Start of Raw data

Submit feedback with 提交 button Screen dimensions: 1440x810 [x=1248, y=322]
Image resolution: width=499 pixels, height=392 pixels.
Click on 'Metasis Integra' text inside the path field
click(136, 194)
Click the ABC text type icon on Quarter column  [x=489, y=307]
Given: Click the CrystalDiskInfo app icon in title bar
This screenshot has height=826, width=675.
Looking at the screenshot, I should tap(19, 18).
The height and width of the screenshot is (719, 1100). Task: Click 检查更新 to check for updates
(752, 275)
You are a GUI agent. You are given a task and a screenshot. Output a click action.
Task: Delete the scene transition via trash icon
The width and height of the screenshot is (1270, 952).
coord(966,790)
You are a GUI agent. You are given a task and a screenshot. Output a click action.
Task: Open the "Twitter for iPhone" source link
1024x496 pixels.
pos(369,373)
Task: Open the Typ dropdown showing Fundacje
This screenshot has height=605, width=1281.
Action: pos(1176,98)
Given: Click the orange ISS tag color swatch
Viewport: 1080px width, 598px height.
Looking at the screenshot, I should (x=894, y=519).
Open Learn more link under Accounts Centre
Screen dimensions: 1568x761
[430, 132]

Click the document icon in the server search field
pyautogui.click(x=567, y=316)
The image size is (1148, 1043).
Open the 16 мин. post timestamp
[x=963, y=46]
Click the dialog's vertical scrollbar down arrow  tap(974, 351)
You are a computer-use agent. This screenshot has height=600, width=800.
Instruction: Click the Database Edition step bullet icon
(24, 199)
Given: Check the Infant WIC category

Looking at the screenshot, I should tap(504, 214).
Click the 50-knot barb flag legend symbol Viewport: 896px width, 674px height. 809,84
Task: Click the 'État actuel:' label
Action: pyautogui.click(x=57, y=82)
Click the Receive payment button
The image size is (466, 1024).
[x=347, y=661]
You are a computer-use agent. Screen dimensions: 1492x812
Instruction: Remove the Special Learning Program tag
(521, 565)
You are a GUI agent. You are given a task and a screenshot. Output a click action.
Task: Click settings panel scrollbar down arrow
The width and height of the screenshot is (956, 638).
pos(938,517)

End of Raw data

Your job is to print all of the material again, word for word.

Submit feedback with 提交 button Screen dimensions: 1440x810 [x=1248, y=322]
Image resolution: width=499 pixels, height=392 pixels.
Click on 'Metasis Integra' text inside the path field
click(136, 194)
Click the ABC text type icon on Quarter column  [x=489, y=307]
Given: Click the CrystalDiskInfo app icon in title bar
This screenshot has height=826, width=675.
Looking at the screenshot, I should tap(19, 18).
The height and width of the screenshot is (719, 1100). Task: Click 检查更新 to check for updates
(752, 275)
You are a GUI agent. You are given a task and a screenshot. Output a click action.
Task: Delete the scene transition via trash icon
The width and height of the screenshot is (1270, 952).
coord(966,790)
You are a GUI agent. You are given a task and a screenshot. Output a click action.
Task: Open the "Twitter for iPhone" source link
1024x496 pixels.
pos(369,373)
Task: Open the Typ dropdown showing Fundacje
This screenshot has height=605, width=1281.
Action: pos(1176,98)
Given: Click the orange ISS tag color swatch
Viewport: 1080px width, 598px height.
Looking at the screenshot, I should (x=894, y=519).
Open Learn more link under Accounts Centre
Screen dimensions: 1568x761
[430, 132]

Click the document icon in the server search field
pyautogui.click(x=567, y=316)
The image size is (1148, 1043).
Open the 16 мин. post timestamp
[x=963, y=46]
Click the dialog's vertical scrollbar down arrow  tap(974, 351)
You are a computer-use agent. This screenshot has height=600, width=800.
Instruction: Click the Database Edition step bullet icon
(24, 199)
Given: Check the Infant WIC category

Looking at the screenshot, I should tap(504, 214).
Click the 50-knot barb flag legend symbol Viewport: 896px width, 674px height. 809,84
Task: Click the 'État actuel:' label
Action: pyautogui.click(x=57, y=82)
Click the Receive payment button
The image size is (466, 1024).
[x=347, y=661]
You are a computer-use agent. Screen dimensions: 1492x812
Instruction: Remove the Special Learning Program tag
(521, 565)
You are a GUI agent. You are given a task and a screenshot. Output a click action.
Task: Click settings panel scrollbar down arrow
The width and height of the screenshot is (956, 638).
pos(938,517)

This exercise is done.